Controversial aspects to the Canalith hypothesis
There are several hypotheses that have been put forth to explain Benign Paroxysmal Positional Vertigo (BPPV). The most popular and current is the "canalith hypothesis", in which dizziness is thought to be due to debris which has collected within the long arm of the posterior canal. This debris is tenatively thought to be loose "otoconia", derived from the utricle. Otoconia consits of crystals of calcium carbonate, about 3 microns in diameter, derived from a structure in the ear called the "utricle" (figure1). The utricle may have been damaged by head injury, infection, or other disorder of the inner ear, or may have degenerated because of advanced age. Normally otoconia appear to have a slow turnover. They are probably dissolved and reabsorbed by the "dark cells" of the labyrinth (Lim, 1973, 1984), which are found adjacent to the utricle and the crista. The figure on the right shows an artists conception of this process. The figure on the left shows a high-resolution MRI of the membranous labyrinth, oriented similarly to the drawing to the right (MRI image courtesy of Dr. M. Maffee, University of Illinois, Chicago).

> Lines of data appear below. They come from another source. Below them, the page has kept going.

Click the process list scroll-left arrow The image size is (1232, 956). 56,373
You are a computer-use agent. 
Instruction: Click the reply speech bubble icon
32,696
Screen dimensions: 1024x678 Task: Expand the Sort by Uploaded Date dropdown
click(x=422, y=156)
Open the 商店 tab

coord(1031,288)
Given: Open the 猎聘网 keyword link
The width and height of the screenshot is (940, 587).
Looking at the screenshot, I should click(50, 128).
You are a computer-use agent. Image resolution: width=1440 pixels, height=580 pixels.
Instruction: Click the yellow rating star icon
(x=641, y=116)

The canalith hypothesis is not accepted by all. Buckingham (1999) recently summarized a large number of puzzling observations. He suggested that loose otoconia displaced by the Epley maneuver (1992), would end up displaced into the utricle, and then move into the lateral canal or the other end of the posterior canal, in the "sump". He also reviewed articles suggesting that normal, non-symptomatic individuals also have loose debris in their canals. Buckinghams reasoning was based on temporal bone sections, which may not reflect the actual anatomy of the membranous labyrinth.
There are also several other older hypotheses. The "cupulolithiasis" hypothesis, originally put forth by Schuknecht, was based on pathological sections of the ear documenting debris adherent to the cupula of the posterior canal. This mechanism should, in theory, cause permanant nystagmus with the Dix-Hallpike maneuver, rather than transient nystagmus.
There also have been references to debris on the ampullary end of the posterior canal, which we will call "vestibulolithiasis". This location of debris might also cause similar symptoms to canalithiasis, but be untreatable with the Epley maneuver. However, the Semont maneuver would logically be effective in this case.
Our present feeling is that canalithiasis explains about 80% of cases of BPPV. There is room also for other mechanisms, and it seems likely that patients may have any or all operant simultaneously.